The most common concern regarding AI is: "Will my sales data be used to train ChatGPT or other public models?"

The answer is No.

4.1 The AI Provider: Anthropic

We utilize the Anthropic API (Claude) for our intelligence layer. We have selected Anthropic specifically for their "Constitution AI" approach and strict enterprise data policies.

• Zero Training Policy: Under our commercial agreement with Anthropic, data submitted to the API is not used to train their foundation models. Your data effectively enters a "walled garden" for processing and is then discarded by the model.
• Stateless Processing: The AI analyzes the data provided in the prompt context to generate insights (e.g., "Predict stockout risk") and returns the answer. It does not retain a memory of your specific sales figures after the session closes.
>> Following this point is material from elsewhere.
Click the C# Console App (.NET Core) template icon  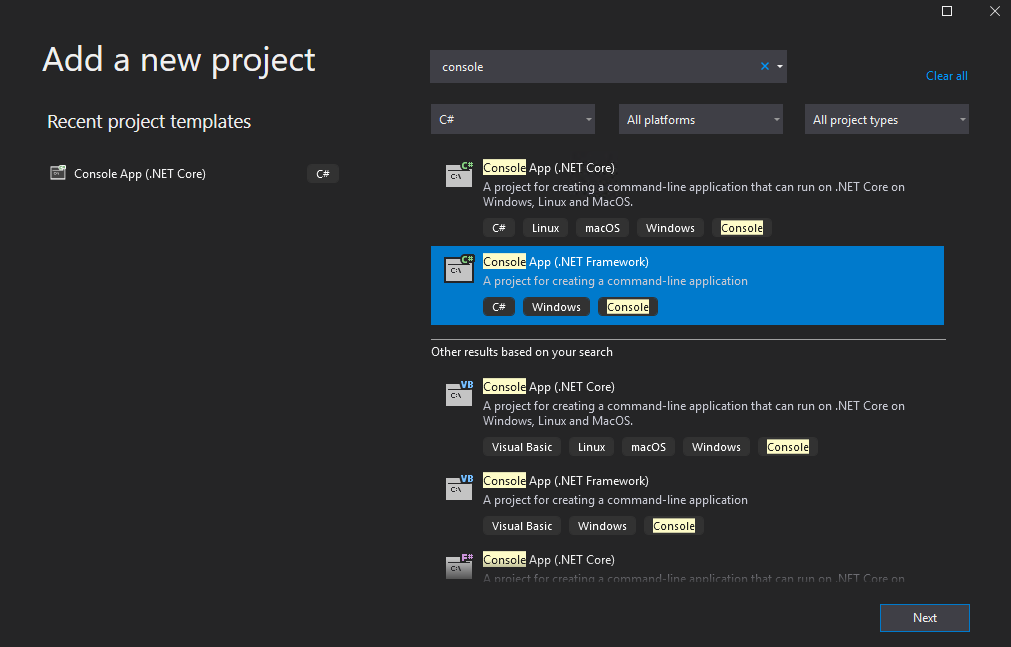pyautogui.click(x=459, y=175)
4.2 The TaskifAI Protection Layer

Before any data reaches the AI model, it passes through our proprietary "Analyst Agent" layer:

• Anonymization: Where possible, sensitive PII (Personal Identifiable Information) is redacted or anonymized before analysis.
• Context-Only Transmission: We only send the minimum amount of data required to answer a specific query. We do not upload your entire historical database to the AI context window.

5. GDPR & Compliance

As a company headquartered in Malmö, Sweden, TaskifAI is designed with GDPR (General Data Protection Regulation) at its core.

• Data Processor Agreement (DPA): We provide a standard DPA to all European customers, outlining our responsibilities as a Data Processor and your rights as a Data Controller.
• Right to Erasure: Our architecture supports full data deletion. If you choose to leave the platform, your data is permanently scrubbed from our active databases and backups in accordance with retention schedules.

6. Confidentiality & NDAs

We recognize the sensitive nature of the data you entrust to us.

• Non-Disclosure Agreements (NDA): TaskifAI is fully prepared to execute a mutual Non-Disclosure Agreement (NDA) prior to any data integration or deeper commercial engagement. This legally binds us to strict confidentiality standards regarding your trade secrets, financial metrics, and strategic plans.

7. Conclusion

Your trust is essential to our business model. TaskifAI provides the power of advanced AI strategy without compromising the security of your proprietary data. We combine the flexibility of modern AI with the rigidity of enterprise banking standards.